Thanks whop, Bojan Mihelac, Daniel Shapiro,
and Matthew Schinckel for the report;
Matthew for the fix. Merge of GH-121.
* Fix ``FieldTracker`` with deferred model
attributes. Thanks Michael van Tellingen.
Merge of GH-115.
- A sample of what a changelog can look like.
- People think "oh, I'll just autogenerate it from my git commit history!"
- NOT the same as a git commit log.
- Pulls out and highlights changes that are relevant to users.
Have a CONTRIBUTING document
- Save time for both your contributors and yourself by having a
- How to get set up for development.
- How to run the tests.
- What to include in a bug report.
- Coding standards, test coverage standards...
- I'm all excited to fix a bug I've found in your project.
- I download it, follow your contributing guidelines to get set up
- All excited to run the tests... and some of them fail.
- My motivation to contribute is now gone.
- Another way to value your contributors' time is to respond quickly.
- You may not have time to deal with the issue right away, but you can at
least post a quick note thanking them for the contribution and saying
you'll get to it later.
- When people pitch in, give them props!
- In the commit message, in the changelog, in an AUTHORS file...
- Motivates people to contribute.
- Give commit access to helpful contributors!
- Not as technically important with DVCS as it used to be, but a mark of
confidence, will motivate greater involvement (and saves you work).
- Someday you'll want to hand off maintenance...
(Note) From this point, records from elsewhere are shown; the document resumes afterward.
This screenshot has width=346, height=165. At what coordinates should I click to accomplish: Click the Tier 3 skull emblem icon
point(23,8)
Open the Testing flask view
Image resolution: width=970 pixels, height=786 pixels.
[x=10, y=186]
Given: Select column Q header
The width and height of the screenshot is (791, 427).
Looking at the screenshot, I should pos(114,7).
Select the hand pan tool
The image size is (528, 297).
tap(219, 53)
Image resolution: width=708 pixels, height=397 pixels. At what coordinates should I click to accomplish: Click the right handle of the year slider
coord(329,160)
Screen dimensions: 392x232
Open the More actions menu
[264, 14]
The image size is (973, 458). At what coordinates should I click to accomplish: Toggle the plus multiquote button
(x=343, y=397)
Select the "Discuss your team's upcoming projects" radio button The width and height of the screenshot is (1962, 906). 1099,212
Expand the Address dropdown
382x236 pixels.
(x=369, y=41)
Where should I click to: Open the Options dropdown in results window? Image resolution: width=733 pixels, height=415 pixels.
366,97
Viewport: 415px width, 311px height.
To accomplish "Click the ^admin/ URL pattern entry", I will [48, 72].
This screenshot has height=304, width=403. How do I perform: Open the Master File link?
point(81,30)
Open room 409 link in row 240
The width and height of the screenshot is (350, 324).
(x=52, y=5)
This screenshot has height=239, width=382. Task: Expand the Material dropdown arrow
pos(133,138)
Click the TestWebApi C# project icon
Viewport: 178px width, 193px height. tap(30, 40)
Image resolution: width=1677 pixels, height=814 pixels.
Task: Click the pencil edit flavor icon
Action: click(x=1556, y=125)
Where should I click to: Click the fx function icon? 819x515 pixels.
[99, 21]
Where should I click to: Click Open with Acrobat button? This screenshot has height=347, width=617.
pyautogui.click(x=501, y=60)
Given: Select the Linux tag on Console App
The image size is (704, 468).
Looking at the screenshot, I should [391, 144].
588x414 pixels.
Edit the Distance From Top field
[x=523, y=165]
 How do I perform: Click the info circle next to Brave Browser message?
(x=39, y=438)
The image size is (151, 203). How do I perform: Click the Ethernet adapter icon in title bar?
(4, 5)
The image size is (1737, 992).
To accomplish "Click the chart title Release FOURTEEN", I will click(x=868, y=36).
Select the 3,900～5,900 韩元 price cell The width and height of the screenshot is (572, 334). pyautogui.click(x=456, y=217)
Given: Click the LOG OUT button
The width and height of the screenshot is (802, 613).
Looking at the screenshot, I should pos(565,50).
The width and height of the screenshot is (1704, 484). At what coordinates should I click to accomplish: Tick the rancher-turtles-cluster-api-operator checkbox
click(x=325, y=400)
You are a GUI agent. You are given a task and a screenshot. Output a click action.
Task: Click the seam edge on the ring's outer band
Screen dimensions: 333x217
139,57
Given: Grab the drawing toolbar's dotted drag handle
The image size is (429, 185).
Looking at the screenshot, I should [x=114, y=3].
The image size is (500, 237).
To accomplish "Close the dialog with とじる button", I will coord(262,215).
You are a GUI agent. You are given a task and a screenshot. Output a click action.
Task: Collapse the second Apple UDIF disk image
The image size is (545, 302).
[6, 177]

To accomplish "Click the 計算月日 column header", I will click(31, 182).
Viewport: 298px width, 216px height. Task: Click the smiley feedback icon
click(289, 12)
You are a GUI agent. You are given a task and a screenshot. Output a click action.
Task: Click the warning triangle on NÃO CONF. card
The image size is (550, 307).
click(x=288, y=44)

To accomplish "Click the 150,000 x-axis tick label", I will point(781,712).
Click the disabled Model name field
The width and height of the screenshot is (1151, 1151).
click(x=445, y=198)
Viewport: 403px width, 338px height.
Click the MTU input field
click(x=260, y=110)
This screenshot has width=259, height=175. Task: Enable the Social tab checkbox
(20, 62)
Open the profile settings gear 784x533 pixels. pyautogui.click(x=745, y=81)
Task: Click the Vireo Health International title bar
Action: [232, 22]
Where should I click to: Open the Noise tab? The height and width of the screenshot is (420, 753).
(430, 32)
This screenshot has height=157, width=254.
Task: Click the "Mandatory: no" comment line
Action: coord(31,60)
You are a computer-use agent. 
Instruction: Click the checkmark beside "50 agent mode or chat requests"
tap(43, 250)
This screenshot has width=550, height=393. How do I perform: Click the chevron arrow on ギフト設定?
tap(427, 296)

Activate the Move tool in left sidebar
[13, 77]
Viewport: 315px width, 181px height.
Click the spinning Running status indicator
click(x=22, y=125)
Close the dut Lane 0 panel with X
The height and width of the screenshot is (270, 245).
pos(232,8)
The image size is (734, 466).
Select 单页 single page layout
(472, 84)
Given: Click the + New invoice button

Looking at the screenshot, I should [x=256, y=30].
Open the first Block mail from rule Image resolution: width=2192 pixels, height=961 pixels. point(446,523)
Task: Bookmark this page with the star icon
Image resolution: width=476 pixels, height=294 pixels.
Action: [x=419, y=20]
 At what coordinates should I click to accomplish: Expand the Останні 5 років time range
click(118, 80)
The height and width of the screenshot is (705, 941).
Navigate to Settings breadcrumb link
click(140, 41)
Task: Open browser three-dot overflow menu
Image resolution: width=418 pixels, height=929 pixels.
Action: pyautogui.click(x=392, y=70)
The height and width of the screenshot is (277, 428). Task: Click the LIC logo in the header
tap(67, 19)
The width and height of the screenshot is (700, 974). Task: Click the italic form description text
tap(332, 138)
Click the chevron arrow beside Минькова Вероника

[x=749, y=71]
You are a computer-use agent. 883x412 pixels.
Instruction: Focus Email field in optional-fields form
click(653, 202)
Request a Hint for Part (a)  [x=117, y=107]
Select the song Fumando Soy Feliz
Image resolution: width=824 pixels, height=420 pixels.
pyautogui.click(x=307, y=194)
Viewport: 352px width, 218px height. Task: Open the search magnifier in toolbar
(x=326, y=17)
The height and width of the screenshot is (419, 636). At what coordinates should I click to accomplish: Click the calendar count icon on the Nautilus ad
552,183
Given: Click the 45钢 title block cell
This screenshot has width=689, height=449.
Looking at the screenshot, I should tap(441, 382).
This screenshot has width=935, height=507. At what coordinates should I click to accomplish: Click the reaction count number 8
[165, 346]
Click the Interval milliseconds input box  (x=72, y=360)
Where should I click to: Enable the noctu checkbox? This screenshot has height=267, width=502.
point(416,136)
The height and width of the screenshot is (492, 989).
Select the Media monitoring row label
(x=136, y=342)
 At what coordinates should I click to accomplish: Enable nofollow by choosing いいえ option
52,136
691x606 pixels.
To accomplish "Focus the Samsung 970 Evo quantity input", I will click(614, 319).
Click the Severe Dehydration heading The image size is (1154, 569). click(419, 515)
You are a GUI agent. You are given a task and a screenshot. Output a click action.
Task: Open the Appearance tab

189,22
- Anytime you get a bug or pull request, even if it's irritating or someone
hasn't done their homework, it represents someone investing time and
energy in your project. Thank them for their time and energy!
- For every one person you communicate with directly in a public way, there
are 10, 20, 50, 100 people watching that communication, now or later. How
you treat contributors will affect their motivation to contribute.